Meu maior desejo, esse sonho que me visita como uma melancolia doce, é ver nascer
de uma mulher um herdeiro meu, não por vaidade de sangue, mas por essa necessidade estranha de continuar no que não sou eu. Imagino-o pequeno, febril, e eu a cuidar dele como quem cuida de um poema imperfeito, tentando aquecer o que a vida insiste em esfriar.Vejo-me dando-lhe comida quando sentir fome, afeto quando sentir falta, silêncio quando a solidão o tocar, porque até o silêncio, às vezes, é carinho. Conduzi-lo até a escola seria como entregar ao mundo uma parte de mim que nunca soube realmente viver nele. Comprar-lhe brinquedos, roupas, observar seus primeiros passos de independência.. tudo isso me parece uma forma de existir fora de mim, de escapar do cárcere interior que sempre carreguei.
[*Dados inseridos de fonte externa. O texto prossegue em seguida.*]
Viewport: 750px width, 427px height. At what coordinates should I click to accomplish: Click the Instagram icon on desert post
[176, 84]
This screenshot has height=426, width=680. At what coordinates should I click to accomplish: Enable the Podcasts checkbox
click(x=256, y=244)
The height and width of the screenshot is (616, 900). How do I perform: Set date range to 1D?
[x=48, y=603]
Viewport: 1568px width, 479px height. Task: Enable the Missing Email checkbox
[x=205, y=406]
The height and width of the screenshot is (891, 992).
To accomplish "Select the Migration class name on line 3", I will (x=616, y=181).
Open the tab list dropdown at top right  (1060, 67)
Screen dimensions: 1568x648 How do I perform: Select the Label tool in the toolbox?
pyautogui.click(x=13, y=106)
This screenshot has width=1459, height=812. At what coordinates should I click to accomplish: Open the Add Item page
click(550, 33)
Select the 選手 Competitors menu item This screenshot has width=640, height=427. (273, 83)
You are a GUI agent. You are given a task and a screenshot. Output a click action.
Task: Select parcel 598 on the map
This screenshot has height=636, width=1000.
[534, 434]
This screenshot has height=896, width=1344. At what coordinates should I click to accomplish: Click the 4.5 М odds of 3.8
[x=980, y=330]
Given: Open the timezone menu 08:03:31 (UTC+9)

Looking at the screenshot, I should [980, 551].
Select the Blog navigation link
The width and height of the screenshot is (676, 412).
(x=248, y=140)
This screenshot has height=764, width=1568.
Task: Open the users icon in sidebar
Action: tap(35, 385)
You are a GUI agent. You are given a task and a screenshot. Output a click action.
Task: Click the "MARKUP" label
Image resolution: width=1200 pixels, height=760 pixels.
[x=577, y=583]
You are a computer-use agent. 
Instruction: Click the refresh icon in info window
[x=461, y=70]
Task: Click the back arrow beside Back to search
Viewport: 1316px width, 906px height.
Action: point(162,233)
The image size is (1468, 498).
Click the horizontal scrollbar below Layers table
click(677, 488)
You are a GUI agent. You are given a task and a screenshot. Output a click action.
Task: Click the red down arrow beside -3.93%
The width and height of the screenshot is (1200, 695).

E quando imagino suas conquistas, suas notas, seus projetos, até suas primeiras paixões, percebo que esse filho, ainda inexistente, já é mais real do que eu. Talvez porque, no fundo, o que desejo não é apenas vê-lo crescer, mas acreditar que alguma parte de mim, aquela que nunca se encontrou, enfim terá um destino mais certo do que o meu.